Rounding out the accessory count is a pleasant surprise, a pair of binoculars that are pretty much flawless. The white and grey body is livened up a bit by faint markings - I'm not sure if they're meant to be decoration, or just scratches from long use, but they look fine either way - and a few little controls on the back edge. The two eyepieces line up well with Padme's eyes, and her hand can grip the binoculars well enough to hold it in place fairly convincingly, though with no wrist joints beyond the forearm swivel there's a bit of a tendency to tilt downwards. Marking it as a Star Wars bit of tech, there's only a single lens at the front. It's not the most complex of accessories, but it does its job very well.

She also comes with the usual Star Wars stand, a round base with a waist clamp in back. The post for the clamp seems a bit too loose in its connection to the base - it'll hold the doll in place, but I'm of the habit of picking up waist-clamped dolls by the post, and if you try that with this one, the base will fall off. It's not the worst difficulty, but it's a problem Asajj's base didn't suffer from, so it's worth noting.

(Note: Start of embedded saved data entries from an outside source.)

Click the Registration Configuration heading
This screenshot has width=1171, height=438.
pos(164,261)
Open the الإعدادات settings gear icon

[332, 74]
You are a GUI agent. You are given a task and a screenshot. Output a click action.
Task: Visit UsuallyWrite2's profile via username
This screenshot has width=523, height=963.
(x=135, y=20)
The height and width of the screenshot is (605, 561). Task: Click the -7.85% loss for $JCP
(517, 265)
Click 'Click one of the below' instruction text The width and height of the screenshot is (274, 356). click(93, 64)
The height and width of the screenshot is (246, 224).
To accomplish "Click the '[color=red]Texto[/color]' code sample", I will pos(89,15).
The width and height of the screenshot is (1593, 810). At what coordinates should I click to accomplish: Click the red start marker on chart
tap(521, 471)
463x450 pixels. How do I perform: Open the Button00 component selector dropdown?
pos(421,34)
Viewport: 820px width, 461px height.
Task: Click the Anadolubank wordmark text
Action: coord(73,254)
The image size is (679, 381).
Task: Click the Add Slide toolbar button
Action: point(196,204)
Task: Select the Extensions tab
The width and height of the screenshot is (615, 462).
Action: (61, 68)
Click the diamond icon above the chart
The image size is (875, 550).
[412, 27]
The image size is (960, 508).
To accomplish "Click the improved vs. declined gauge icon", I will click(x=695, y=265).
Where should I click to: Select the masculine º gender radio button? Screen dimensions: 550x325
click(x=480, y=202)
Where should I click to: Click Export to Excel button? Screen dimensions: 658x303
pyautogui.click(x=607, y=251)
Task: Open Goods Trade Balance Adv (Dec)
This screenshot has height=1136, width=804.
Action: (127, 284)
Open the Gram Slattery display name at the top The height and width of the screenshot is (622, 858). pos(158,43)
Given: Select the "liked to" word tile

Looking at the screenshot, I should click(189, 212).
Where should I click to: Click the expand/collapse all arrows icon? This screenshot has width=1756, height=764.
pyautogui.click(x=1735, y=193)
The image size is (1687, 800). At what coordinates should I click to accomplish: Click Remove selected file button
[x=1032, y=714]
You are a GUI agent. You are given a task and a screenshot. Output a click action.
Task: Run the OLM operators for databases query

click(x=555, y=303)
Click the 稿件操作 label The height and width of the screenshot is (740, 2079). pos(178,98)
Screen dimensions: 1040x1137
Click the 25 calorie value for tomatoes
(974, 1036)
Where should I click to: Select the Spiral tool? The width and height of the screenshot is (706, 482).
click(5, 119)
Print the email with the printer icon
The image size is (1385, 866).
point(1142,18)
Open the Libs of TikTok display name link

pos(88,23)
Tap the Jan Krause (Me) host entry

So that's Padme's winter adventure - an excellent face held back by a bizarre leftward gaze, a good body hampered by awful forearms, and a well-made costume sabotaged by the goofy-looking cape and crummy holster. Shame, really. Still - aside from the holster, which is a minor issue - the only complaint with the costume, rather than the body, is that it looks like it belongs on a Barbie, which makes my usual method of improving sub-par Star Wars figures quite appropriate in this case.